Now, I don't regularly work all the various forums for all the fractional genres or Insta accounts or Twitter accounts. I have a tough time facing all this stuff, honestly. It's hard enough to keep pushing the rock uphill all the days I simply Am Not Feeling it. And that's been more than a few, lately. I dodged the worst of the pandemic by finishing a novel in the first months of it really hitting the US and that was momentum as much as anything else. I poked at some stuff in the summer, eventually writing a novella called THE STARS ARE MADE OF US which I think will be included in ASPHALT TONGUES (honestly, probably next year.) We've all had it tough.

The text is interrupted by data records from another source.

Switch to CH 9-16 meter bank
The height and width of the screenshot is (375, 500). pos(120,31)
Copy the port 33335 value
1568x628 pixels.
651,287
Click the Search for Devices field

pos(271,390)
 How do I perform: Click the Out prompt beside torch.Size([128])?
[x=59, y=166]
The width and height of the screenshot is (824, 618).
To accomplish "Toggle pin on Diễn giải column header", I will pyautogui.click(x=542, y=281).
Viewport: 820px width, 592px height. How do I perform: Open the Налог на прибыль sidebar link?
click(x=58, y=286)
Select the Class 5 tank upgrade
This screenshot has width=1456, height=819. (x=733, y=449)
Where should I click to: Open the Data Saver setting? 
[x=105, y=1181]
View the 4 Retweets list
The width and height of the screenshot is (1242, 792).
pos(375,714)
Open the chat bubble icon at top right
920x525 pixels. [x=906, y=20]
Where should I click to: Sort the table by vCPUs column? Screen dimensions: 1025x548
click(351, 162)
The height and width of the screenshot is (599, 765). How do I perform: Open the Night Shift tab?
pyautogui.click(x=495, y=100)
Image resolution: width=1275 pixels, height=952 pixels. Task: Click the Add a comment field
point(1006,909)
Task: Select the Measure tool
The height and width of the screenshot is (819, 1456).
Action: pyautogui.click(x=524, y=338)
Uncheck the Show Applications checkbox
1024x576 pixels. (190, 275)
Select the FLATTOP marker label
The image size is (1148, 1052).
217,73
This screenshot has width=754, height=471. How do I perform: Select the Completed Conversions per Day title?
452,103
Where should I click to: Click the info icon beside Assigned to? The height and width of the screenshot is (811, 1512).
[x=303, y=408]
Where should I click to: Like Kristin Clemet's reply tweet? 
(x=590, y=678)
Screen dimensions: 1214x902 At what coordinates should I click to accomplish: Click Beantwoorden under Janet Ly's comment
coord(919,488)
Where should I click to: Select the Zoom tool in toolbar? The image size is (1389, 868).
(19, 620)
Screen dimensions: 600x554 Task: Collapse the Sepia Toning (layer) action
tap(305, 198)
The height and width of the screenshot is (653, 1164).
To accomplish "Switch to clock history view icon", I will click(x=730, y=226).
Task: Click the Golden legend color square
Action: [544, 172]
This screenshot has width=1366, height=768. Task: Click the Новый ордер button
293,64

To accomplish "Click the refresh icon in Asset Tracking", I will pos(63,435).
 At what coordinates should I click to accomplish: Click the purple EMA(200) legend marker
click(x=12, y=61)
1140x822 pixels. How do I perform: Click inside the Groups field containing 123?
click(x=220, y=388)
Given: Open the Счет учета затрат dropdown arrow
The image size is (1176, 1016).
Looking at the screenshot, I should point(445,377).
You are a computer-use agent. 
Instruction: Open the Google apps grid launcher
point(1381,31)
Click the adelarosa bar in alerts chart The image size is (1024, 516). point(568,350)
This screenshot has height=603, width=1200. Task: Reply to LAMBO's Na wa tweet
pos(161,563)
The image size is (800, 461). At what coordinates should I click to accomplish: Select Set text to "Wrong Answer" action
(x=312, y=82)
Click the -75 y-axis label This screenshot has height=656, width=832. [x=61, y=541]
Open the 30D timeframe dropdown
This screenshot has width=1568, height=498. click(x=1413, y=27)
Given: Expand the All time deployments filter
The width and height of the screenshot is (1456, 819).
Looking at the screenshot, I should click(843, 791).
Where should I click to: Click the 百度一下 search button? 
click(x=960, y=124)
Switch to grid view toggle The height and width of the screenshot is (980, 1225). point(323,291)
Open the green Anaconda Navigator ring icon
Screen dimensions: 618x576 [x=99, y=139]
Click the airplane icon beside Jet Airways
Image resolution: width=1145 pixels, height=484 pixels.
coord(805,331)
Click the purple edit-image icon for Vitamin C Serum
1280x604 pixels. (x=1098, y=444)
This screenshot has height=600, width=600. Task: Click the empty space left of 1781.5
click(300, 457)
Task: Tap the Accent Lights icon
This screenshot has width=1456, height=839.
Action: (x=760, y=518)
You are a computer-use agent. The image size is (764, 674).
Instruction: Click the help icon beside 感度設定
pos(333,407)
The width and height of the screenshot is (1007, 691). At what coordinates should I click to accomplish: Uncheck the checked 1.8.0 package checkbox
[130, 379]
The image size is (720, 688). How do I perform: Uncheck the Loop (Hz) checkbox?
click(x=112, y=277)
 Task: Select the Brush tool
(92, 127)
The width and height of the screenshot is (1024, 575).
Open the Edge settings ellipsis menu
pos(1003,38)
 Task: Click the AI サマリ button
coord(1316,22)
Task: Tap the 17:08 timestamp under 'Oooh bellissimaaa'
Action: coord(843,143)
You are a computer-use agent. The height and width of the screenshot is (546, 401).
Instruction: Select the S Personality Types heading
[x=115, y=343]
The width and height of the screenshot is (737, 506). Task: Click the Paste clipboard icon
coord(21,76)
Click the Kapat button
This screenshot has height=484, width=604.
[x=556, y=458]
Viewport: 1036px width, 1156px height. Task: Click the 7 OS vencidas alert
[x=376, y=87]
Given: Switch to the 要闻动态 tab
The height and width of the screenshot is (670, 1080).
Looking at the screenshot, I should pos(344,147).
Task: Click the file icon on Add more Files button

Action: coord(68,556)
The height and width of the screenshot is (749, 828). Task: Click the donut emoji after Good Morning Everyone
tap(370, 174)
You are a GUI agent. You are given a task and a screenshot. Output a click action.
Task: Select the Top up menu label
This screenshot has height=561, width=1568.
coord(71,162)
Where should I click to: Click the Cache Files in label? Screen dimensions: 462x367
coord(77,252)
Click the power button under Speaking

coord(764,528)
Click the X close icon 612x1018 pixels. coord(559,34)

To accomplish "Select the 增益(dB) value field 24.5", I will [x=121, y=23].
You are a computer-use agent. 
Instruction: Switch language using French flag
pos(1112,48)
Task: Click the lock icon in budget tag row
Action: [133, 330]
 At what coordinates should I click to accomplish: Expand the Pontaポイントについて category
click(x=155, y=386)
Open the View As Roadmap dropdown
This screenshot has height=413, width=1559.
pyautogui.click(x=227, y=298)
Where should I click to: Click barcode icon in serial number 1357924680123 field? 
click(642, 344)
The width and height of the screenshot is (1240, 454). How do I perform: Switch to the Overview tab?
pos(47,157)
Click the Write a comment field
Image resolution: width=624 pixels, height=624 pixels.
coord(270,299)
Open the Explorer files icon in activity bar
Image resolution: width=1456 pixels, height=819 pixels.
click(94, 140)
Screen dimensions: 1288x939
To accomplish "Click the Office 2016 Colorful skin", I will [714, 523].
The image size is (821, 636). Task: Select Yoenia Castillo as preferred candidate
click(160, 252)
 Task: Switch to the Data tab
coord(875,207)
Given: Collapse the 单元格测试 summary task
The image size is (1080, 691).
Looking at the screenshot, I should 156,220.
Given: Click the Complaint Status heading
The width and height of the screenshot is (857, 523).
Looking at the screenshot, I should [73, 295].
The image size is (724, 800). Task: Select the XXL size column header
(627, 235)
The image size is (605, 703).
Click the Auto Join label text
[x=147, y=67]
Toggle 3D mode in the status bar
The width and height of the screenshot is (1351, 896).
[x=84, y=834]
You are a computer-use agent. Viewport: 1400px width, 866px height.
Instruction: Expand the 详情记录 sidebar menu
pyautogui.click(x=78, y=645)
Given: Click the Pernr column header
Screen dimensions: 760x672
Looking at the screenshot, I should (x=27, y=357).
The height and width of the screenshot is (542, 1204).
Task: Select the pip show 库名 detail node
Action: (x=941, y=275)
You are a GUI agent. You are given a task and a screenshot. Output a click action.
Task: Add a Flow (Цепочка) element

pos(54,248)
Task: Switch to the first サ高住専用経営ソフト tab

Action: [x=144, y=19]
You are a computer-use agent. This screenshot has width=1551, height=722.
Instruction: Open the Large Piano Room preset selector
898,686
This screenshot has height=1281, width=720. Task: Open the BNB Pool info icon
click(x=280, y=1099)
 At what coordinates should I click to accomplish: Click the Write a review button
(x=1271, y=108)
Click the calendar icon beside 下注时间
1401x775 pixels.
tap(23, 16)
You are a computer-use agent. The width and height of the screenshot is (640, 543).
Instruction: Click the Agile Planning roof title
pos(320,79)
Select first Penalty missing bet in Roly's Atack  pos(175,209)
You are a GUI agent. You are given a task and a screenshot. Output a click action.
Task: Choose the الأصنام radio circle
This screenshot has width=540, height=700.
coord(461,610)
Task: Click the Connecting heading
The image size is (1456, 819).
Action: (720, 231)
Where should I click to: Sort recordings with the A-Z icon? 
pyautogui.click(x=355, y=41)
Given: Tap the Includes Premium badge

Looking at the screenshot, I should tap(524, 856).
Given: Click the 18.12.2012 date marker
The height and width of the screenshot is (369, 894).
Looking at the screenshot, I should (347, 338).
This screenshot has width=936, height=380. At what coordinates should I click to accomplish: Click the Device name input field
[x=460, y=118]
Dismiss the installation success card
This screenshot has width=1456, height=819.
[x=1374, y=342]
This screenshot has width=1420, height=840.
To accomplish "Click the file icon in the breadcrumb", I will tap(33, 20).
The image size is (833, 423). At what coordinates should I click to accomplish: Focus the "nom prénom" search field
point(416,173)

But the thing is, the ultimate thing is, from day to day, that book is not going to change things drastically. It's not going to become a runaway hit. And folks, runaway hits are made much much more often than they're born. Bestseller status is set on print runs. Print runs are made on reputations. Yes, things change and there are definite plateaus for writers who climb that ladder. Most folks never see more than the first couple rungs. If you're waiting for that magical fulfillment to come because that book is out there in the wild, maybe don't do that, because you will never find it.
I believed the same thoughts. I really did. Learn from me. It does not work like that. Everything ends up being incremental and sometimes you don't see the increments as they pass. In fact, focusing on that just makes you tunnel-vision onto the wrong stuff entirely. Be proud of the work, sure. You made it through another project. That's worth celebrating. Hoping that it will change everything is a pretty sure path to heartbreak.
And now it's time to get back to work. This on what I think may end up as a screenplay under the name XXXXX XXXXXX. It's only vaguely obliquely sci-fi, more a crime/noir piece set a vague couple years from now. It takes place in Orange County and largely revolves around the end of history, what gets remembered and the cost of all these things.